Le nom est un jeu de mots — sombin'aiko, « mon enfant, une partie de mon être », et sombin'ny haiko, « une partie de ce que je sais faire ». Tout est déjà dit. Fondée en décembre 2025, cette association de chanteuses malgaches a décidé de mettre sa voix au service de ceux qui n'en ont pas.

Tout commence par une chanson d'adieu. Fin 2025, un groupe de chanteuses se réunit pour honorer le départ de leur amie Manoa Ralisiarimanitra. Une harmonie spontanée, un moment de grâce — et soudain, une évidence. Puis, face à la crise des entrepreneurs en septembre, le collectif entonne Reko pour redonner du courage au pays. « C'est là qu'on a capté qu'on tenait un truc solide », confie Sitraka Ralambotrimo, membre active du groupe. Le nom Sombin'ny Haiko est proposé par Elsie — vice-présidente — et l'association est officialisée en décembre, sous la présidence de Manoa Ralisiarimanitra elle-même.
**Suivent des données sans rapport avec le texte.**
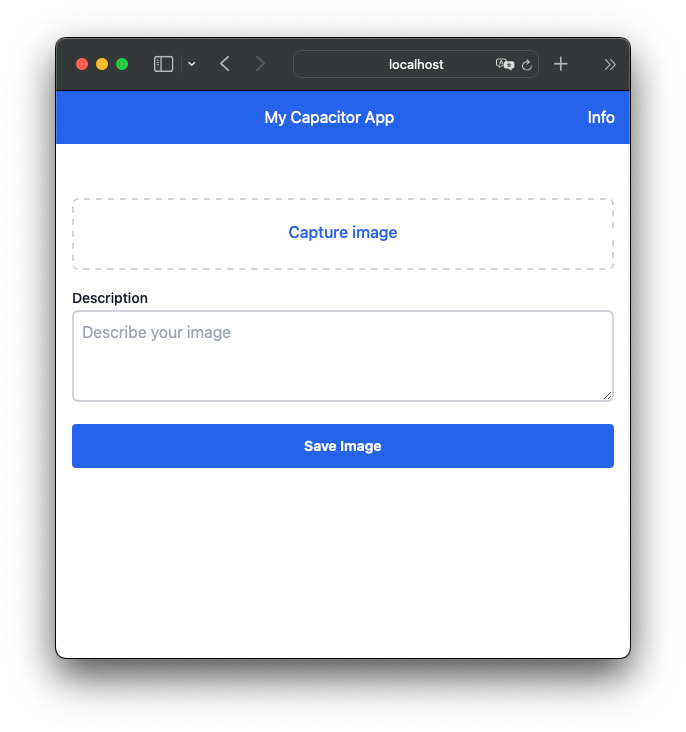Open a new tab with plus icon
Viewport: 686px width, 732px height.
point(560,64)
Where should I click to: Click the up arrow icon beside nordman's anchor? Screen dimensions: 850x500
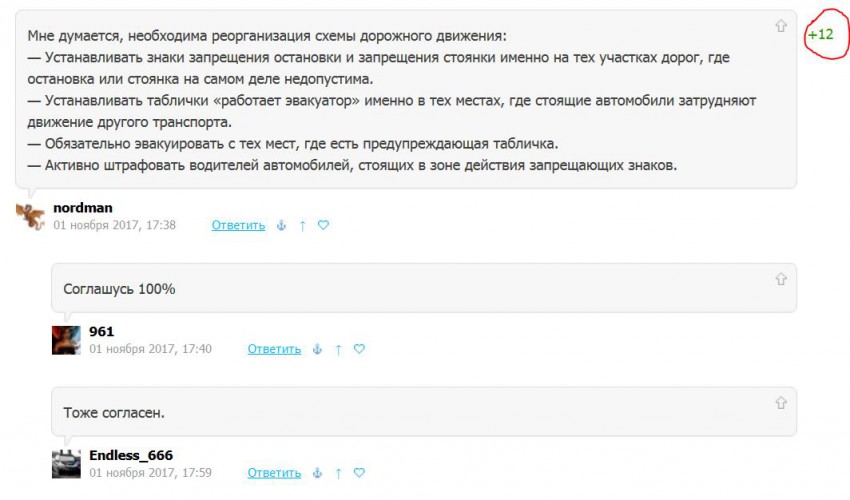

Vingt-six artistes au total : douze à Madagascar, quatorze réparties entre la France, les États-Unis, Dubaï et l'Angleterre. « Les réunions sur WhatsApp Video, c'est tout un art de la négociation de fuseaux horaires », rit Sitraka. La cotisation reste symbolique — 20 000 ariary ici, 50 euros là-bas. Juste assez pour prouver qu'on est prêtes à mouiller le maillot. Et leur marraine n'est autre que Lalatiana, reine malgache du jazz — un parrainage qui dit beaucoup sur les ambitions du collectif.
En moins d'un an, trois actions concrètes. Décembre 2025, descente au centre SEBA à Ambodin'Isotry : distribution de riz pour 200 familles entassées dans un hangar. Puis financement de médicaments pour des enfants hospitalisés dont les parents sont à sec. Et en février 2026, après le cyclone à Tamatave, une levée de fonds de 3 millions d'ariary au Phô Resto pour approvisionner le Centre Onja Soa en kits scolaires. « Nous savons exactement pourquoi nous nous battons : épauler les enfants dans le besoin et les mères célibataires qui rencontrent des difficultés au quotidien », dit Sitraka avec détermination.
Le grand rendez-vous est prévu en août 2026 à Havoria Anosy : deux jours de kermesse intergénérationnelle pour ressusciter les jeux traditionnels — vitsiliha, fanorona, sabaka, katro, raozy jamba — avec exposants, concours et invités. Les fonds récoltés alimenteront leur rêve le plus grand : ouvrir un centre pour enfants autistes et orphelins. « On est légalement sur pieds », conclut Sitraka en tapant du poing contre sa paume. Le train de la solidarité est en marche — et il a un sacré groove.